Source data
*** Begin section ***
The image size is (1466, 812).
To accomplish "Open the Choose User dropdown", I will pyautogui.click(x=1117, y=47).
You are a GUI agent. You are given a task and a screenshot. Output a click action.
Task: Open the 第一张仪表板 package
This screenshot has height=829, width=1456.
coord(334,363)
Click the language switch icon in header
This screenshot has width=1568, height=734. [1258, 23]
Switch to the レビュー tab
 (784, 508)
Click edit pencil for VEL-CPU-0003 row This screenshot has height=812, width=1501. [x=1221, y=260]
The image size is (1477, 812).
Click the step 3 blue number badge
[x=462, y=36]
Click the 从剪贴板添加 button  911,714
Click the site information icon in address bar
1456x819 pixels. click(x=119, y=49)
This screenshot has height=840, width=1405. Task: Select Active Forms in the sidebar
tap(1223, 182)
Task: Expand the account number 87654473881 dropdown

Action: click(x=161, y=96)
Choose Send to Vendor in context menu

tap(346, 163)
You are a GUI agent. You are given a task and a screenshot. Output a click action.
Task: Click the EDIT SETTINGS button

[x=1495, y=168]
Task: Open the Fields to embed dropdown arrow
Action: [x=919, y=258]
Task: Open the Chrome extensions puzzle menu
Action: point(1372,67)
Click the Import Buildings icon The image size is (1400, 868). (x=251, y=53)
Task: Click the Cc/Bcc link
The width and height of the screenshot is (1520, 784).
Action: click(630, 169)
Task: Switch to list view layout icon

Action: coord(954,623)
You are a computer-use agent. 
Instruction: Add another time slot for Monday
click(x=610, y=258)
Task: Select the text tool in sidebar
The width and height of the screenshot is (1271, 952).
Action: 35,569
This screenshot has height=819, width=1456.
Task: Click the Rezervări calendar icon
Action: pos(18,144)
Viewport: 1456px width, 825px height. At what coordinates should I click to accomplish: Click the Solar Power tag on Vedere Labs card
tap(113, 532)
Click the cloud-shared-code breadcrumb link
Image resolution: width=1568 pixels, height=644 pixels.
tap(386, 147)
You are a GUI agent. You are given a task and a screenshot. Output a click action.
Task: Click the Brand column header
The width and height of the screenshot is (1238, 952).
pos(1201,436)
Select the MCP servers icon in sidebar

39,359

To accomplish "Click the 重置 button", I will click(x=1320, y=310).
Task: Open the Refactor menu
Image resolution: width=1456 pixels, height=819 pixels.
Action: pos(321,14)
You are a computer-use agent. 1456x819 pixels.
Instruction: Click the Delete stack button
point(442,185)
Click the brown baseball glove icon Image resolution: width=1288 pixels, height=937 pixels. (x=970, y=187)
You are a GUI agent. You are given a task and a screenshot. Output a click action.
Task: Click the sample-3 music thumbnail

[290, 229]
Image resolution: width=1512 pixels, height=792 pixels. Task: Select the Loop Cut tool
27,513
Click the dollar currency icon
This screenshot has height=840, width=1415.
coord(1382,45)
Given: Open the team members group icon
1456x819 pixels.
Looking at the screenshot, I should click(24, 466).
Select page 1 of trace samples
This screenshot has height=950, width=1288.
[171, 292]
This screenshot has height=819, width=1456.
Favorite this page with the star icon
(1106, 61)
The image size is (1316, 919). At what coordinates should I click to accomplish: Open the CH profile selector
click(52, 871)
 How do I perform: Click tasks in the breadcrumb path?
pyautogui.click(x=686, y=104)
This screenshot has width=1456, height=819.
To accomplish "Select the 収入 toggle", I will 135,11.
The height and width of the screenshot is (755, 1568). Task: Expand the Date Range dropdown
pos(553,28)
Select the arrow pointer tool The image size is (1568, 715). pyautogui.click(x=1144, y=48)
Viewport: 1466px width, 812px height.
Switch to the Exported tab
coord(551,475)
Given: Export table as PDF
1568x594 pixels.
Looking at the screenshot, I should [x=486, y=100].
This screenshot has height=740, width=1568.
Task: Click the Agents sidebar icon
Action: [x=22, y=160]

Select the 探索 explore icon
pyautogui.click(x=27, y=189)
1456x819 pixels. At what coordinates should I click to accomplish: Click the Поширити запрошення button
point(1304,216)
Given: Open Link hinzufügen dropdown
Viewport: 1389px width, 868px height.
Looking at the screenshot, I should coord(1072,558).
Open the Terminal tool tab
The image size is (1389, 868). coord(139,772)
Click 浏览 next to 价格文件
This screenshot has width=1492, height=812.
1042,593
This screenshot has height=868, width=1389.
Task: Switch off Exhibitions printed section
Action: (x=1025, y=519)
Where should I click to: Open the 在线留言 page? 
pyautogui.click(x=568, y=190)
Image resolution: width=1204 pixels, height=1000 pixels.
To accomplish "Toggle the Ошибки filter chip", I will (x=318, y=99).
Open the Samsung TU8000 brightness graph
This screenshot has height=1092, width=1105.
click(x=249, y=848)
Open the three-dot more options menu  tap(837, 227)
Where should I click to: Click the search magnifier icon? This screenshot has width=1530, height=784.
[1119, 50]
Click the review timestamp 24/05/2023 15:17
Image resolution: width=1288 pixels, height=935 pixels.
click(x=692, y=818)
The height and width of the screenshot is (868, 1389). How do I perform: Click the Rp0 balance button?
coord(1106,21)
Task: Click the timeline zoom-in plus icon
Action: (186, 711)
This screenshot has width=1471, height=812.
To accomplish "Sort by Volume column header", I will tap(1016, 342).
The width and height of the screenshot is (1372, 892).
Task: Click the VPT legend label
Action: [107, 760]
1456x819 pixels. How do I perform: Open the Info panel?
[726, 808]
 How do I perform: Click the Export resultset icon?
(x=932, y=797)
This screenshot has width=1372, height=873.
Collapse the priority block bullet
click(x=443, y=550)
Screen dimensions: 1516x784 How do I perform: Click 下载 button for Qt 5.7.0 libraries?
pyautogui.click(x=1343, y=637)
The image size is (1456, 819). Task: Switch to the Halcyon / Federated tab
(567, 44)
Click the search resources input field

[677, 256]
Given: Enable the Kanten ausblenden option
*** End section ***
**What is expected:** Please reproduce, exactly as written, the lines of the records from the first line through the one containing "Task: Click the Cc/Bcc link".

**Task output:**
The image size is (1466, 812).
To accomplish "Open the Choose User dropdown", I will pyautogui.click(x=1117, y=47).
You are a GUI agent. You are given a task and a screenshot. Output a click action.
Task: Open the 第一张仪表板 package
This screenshot has height=829, width=1456.
coord(334,363)
Click the language switch icon in header
This screenshot has width=1568, height=734. [1258, 23]
Switch to the レビュー tab
 (784, 508)
Click edit pencil for VEL-CPU-0003 row This screenshot has height=812, width=1501. [x=1221, y=260]
The image size is (1477, 812).
Click the step 3 blue number badge
[x=462, y=36]
Click the 从剪贴板添加 button  911,714
Click the site information icon in address bar
1456x819 pixels. click(x=119, y=49)
This screenshot has height=840, width=1405. Task: Select Active Forms in the sidebar
tap(1223, 182)
Task: Expand the account number 87654473881 dropdown

Action: click(x=161, y=96)
Choose Send to Vendor in context menu

tap(346, 163)
You are a GUI agent. You are given a task and a screenshot. Output a click action.
Task: Click the EDIT SETTINGS button

[x=1495, y=168]
Task: Open the Fields to embed dropdown arrow
Action: [x=919, y=258]
Task: Open the Chrome extensions puzzle menu
Action: point(1372,67)
Click the Import Buildings icon The image size is (1400, 868). (x=251, y=53)
Task: Click the Cc/Bcc link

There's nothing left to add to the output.